• GIVEN TEXT
=-=-=-=-=

Although the problem may be over-stated above, it is indeed true that the university
component of the South African PSET system had grown disproportionate to the
‘college’ component – producing the much talked about ‘inverse pyramid’.
4. It has only recently been fully recognized by policy-makers, as expressed in the Green
Paper on Post-School Education and Training of 2013, that the long-term
transformational requirements of the South African post-school education and training
system requires fundamental reconstitution and integrated articulation and development.
This wider system is still in the process of being planned, funded and built from the
existing institutions within the sector, as well as new entities, comprising both public and
private educational providers. In this context, it will become important for us to think
‘university transformation’ not in terms of the internal dynamics and requirements of the
university system, but crucially also in relation to its role, functions and purposes within
this wider post-school education and training system and, more widely, within society
and the economy. In a sense, universities have to achieve a double-transformation:
internally, to better reflect the goals set by policy and South Africa’s constitutional goals,
and externally, in their contribution to the wider PSET and society.

=-=-=-=-=

• PROVIDED INFORMATION
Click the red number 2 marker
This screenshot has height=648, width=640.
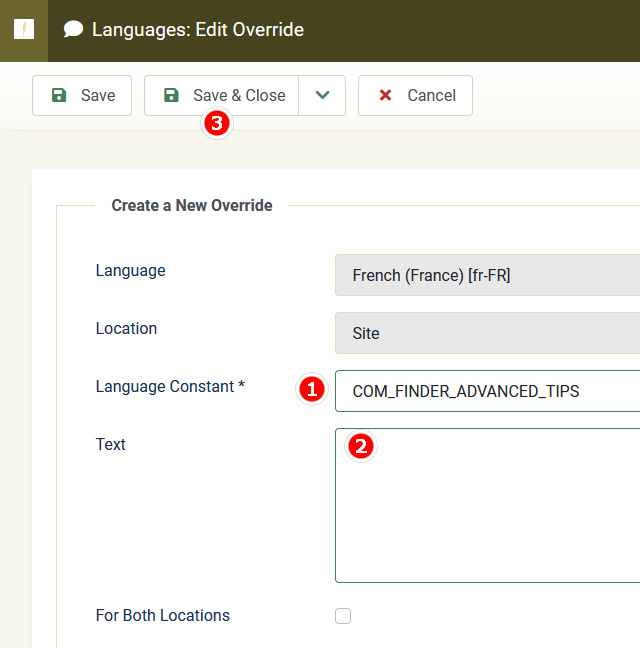tap(361, 447)
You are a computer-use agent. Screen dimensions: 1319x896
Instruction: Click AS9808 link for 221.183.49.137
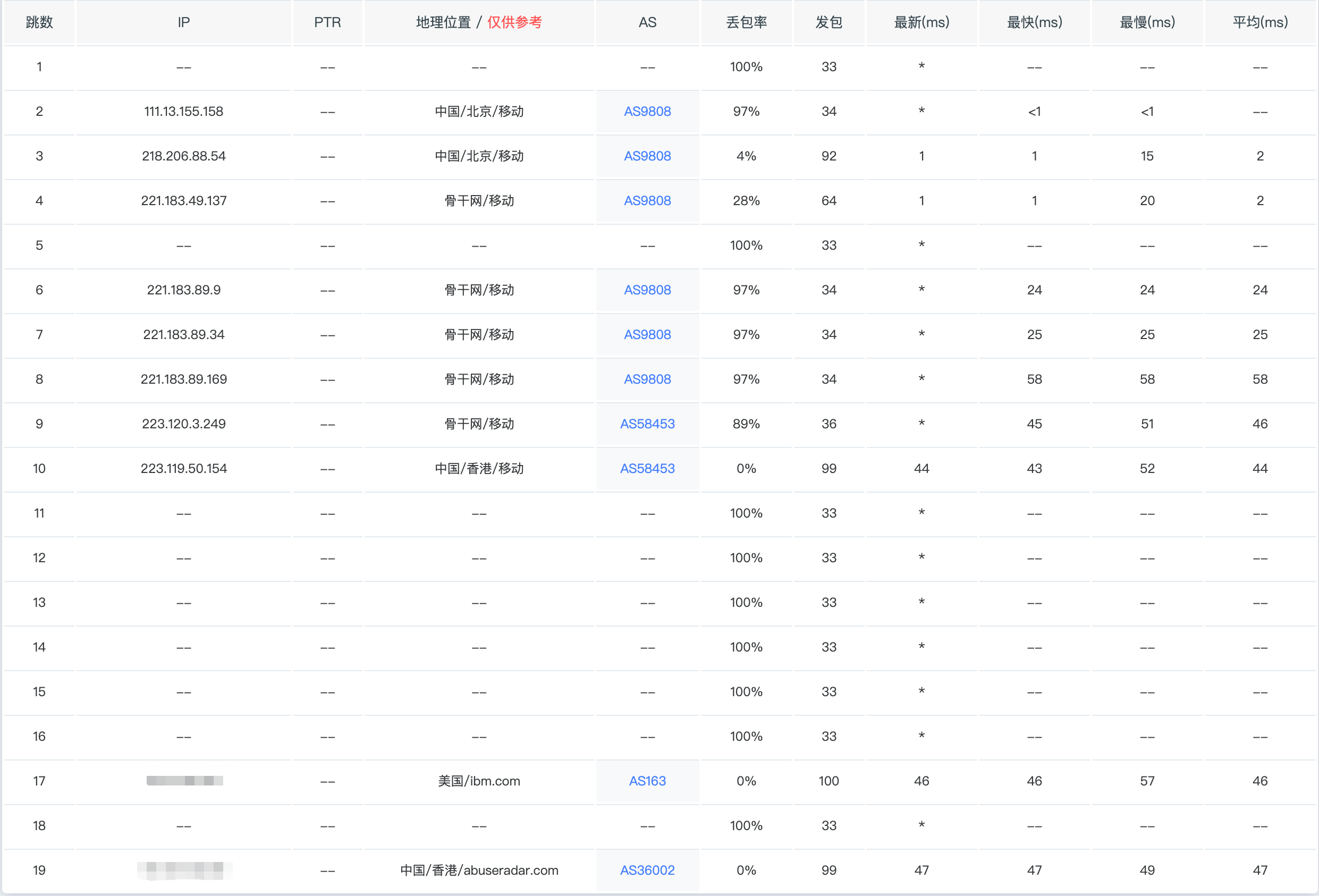(x=647, y=200)
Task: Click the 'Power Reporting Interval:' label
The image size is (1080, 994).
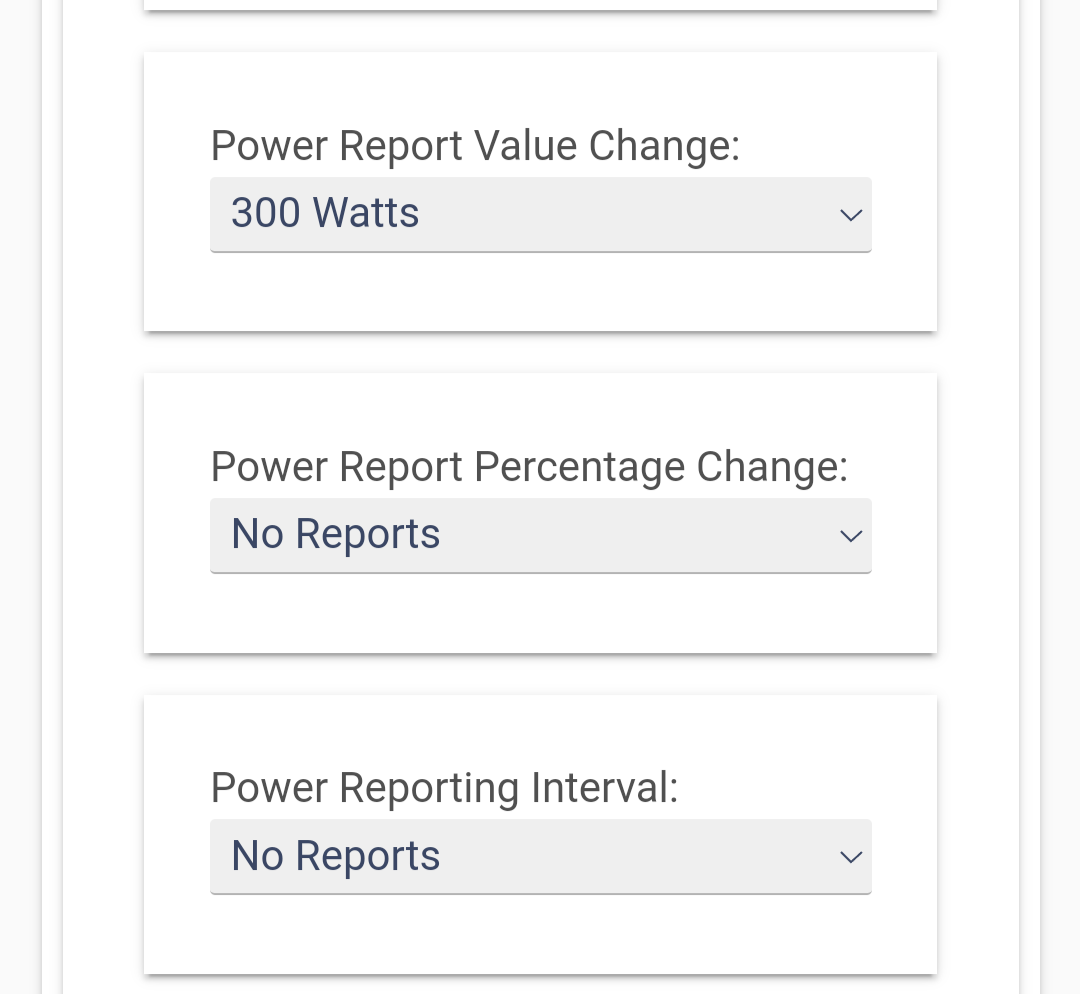Action: pyautogui.click(x=444, y=788)
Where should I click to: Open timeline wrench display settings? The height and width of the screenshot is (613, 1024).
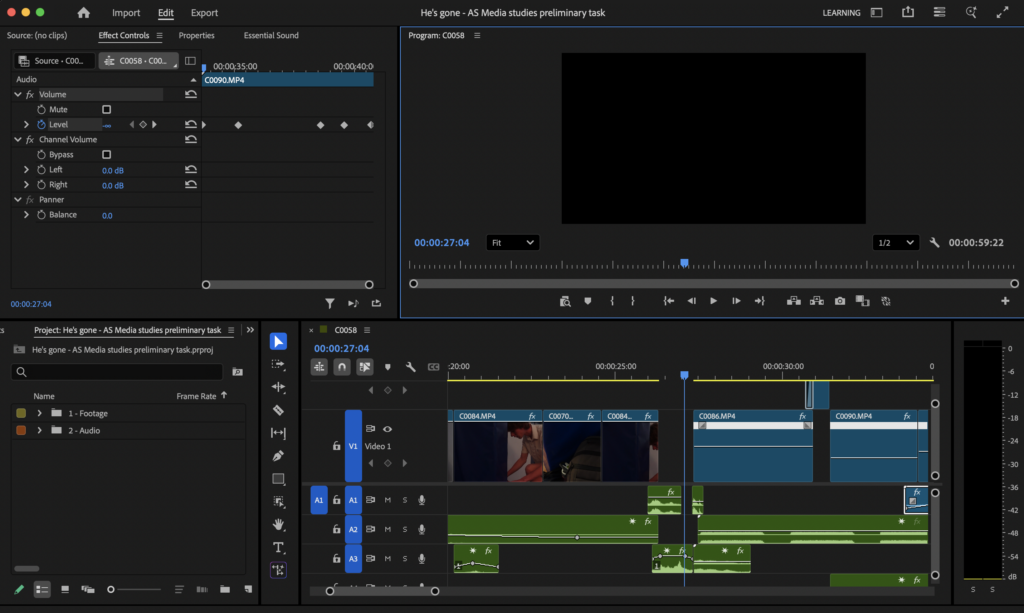click(x=410, y=367)
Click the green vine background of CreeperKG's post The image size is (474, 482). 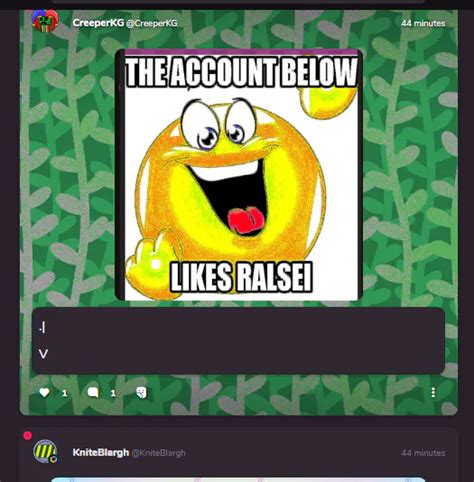pyautogui.click(x=410, y=167)
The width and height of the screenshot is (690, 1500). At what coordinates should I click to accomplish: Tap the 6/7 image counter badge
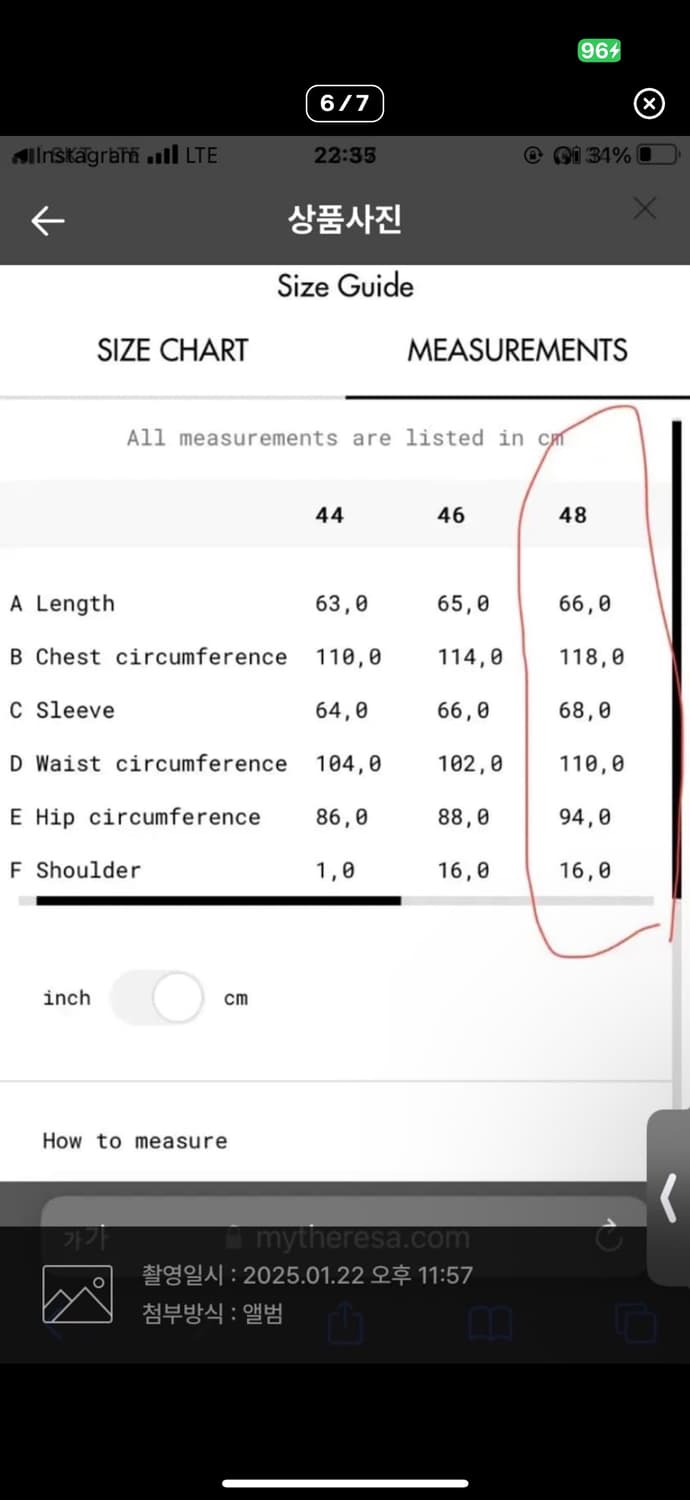[x=344, y=103]
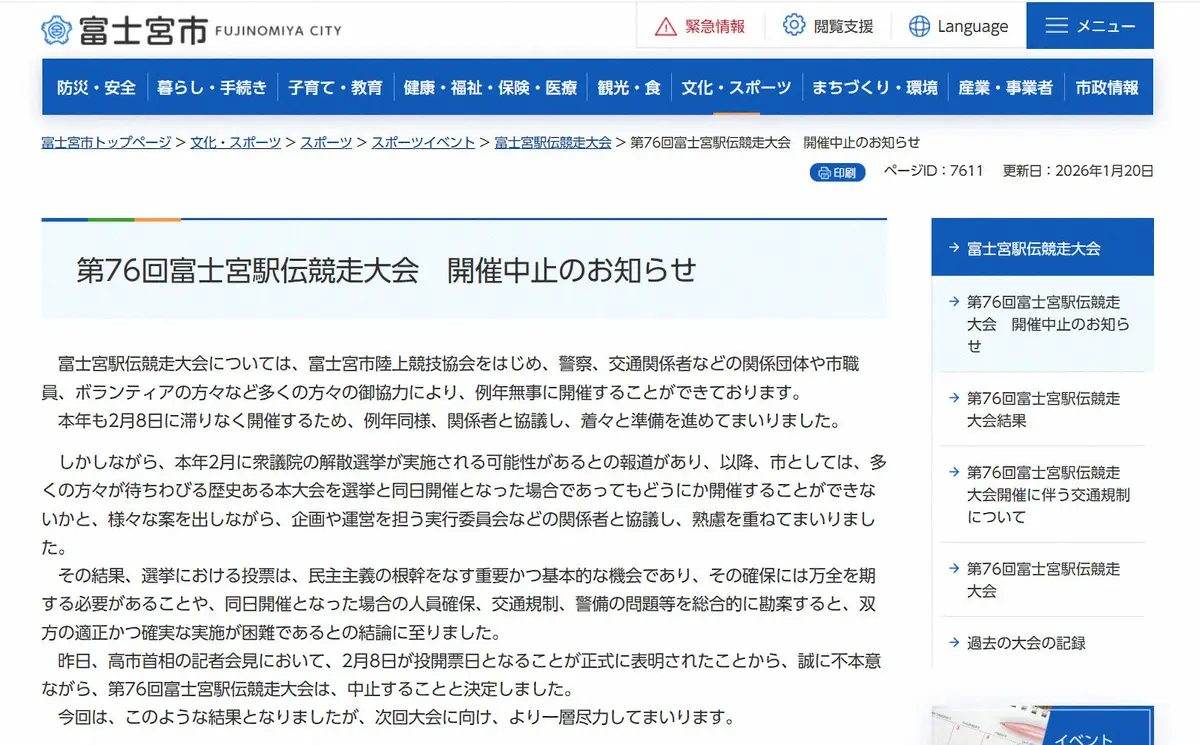Click the 富士宮駅伝競走大会 breadcrumb link
Viewport: 1200px width, 745px height.
(x=552, y=142)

=-=-=-=-=

• REQUIRED TASKS
#1 In the passage on South African post-school education, transcribe the text between "This wider system" and "PSET and society.", inclusive.
#2 According to the passage on South African post-school education, why did an "inverse pyramid" come about? Answer in one to three sentences.
#3 Answer these questions from the passage on South African post-school education:
(a) In which document did policy-makers express their recognition that the system needs fundamental reconstitution?
(b) What kinds of educational providers will the new entities in the wider system include?
(c) What are the two sides of the double-transformation that universities have to achieve?

• ANSWERS TO EACH TASK
#1
This wider system is still in the process of being planned, funded and built from the
existing institutions within the sector, as well as new entities, comprising both public and
private educational providers. In this context, it will become important for us to think
‘university transformation’ not in terms of the internal dynamics and requirements of the
university system, but crucially also in relation to its role, functions and purposes within
this wider post-school education and training system and, more widely, within society
and the economy. In a sense, universities have to achieve a double-transformation:
internally, to better reflect the goals set by policy and South Africa’s constitutional goals,
and externally, in their contribution to the wider PSET and society.

#2 The "inverse pyramid" came about because the university component of the South African PSET system grew disproportionate to the "college" component.

#3
(a) The Green Paper on Post-School Education and Training of 2013.
(b) Both public and private educational providers.
(c) Internally, to better reflect the goals set by policy and South Africa's constitutional goals; externally, in their contribution to the wider PSET and society.